Потом был спектакль, в котором занята вся труппа, и я смотрю: у одной урны курит Андрюша Харитонов, тоже чужак еще в театре, а у другой вот этот Саша. Ну, я их объединила, пригласила на чай и сказала:

— Ребята, я в Москве не посмотрела фильм «Невезучие», а мне это надо, наверное, для какой-то будущей работы, раз из режуправления звонили. Купите, пожалуйста, газету, и пойдем в кино.

И мы пошли. Я не понимала, почему Володя Седов и Андрей с самого начала стали жутко смеяться, так, что их попросили из зала. А мы с Сашей Домогаровым остались досмотривать. После фильма я сказала, что ничего не поняла и пойду второй раз.
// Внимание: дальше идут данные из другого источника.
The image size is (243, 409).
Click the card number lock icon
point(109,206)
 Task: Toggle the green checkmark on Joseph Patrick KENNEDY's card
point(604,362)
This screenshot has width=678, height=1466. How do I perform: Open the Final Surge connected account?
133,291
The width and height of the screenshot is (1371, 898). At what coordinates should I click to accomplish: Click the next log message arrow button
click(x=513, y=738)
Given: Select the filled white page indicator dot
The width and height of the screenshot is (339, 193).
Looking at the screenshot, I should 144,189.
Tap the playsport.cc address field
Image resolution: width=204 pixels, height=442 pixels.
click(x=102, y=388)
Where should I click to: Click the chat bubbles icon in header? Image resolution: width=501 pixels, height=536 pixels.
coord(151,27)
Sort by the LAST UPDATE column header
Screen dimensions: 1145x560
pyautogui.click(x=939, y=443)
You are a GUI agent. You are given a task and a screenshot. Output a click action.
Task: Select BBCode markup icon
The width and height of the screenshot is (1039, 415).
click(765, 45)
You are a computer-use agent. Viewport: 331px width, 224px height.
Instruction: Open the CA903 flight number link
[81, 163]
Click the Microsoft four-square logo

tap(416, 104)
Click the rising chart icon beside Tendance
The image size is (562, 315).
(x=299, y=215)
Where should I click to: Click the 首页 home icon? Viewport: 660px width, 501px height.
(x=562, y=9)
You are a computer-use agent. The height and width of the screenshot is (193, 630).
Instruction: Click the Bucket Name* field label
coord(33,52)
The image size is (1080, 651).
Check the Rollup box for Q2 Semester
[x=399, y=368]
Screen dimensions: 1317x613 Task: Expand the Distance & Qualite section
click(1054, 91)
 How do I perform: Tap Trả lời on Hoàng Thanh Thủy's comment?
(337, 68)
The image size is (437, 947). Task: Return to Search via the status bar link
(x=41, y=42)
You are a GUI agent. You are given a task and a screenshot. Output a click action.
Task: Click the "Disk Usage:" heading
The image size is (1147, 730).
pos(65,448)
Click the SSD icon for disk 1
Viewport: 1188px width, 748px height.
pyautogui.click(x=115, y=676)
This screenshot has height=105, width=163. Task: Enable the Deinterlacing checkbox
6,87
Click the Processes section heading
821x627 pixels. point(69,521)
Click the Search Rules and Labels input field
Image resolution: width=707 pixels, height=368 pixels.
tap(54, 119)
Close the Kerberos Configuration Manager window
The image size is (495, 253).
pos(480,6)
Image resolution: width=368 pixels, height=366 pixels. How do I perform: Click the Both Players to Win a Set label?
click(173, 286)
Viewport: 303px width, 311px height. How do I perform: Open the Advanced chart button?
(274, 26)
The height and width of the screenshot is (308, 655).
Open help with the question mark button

Когда героиня в первых кадрах сказала: «Папа, ну что со мной может случиться, все замечательно, ой, человек летит!» — и полетела вместе с телефоном на крышу первого этажа, — я напряглась. Когда ее сбил мотоцикл, украли сумочку, а в конце концов и ее саму, — я начала соображать, почему ушли Володя и Андрей. Когда она вошла в стеклянную дверь, я все поняла. Меня разыграли. Наше режиссерское управление меня просто купило. Но фильм, кстати, очень хороший.

Глобус

Когда я была маленькая, у нас на кухне висела на стене карта мира. Папа повесил. А я сидела напротив, есть не любила, поэтому жевала с пользой, разглядывая карту, и потом в кроссвордах всегда угадывала столицы, реки… А еще я втыкала в эту карту булавочки с разноцветными пластмассовыми головками.

Когда снималась в «Доживем до понедельника», мы гуляли с Тихоновым по Александровскому саду, по улицам и однажды гуляли возле боярских палат у гостиницы «Россия», садились на приступочку, каждый раскрывал свой портфель, вынимал завернутый завтрак, и у нас был пикник. В фильм это не вошло, зато нас пустили в палаты погреться, и там стоял старинный коричневый глобус. Я не отходила от него. С тех пор у меня как навязчивая идея. Мне очень хотелось парусник — бывают такие старинные корабли с парусами, но больше мне хотелось такой глобус. Мой самый главный по жизни друг Женя, брат Нины Поповой, сказал:

— Ир, чего ты мучаешься из-за глобуса, пойди да купи.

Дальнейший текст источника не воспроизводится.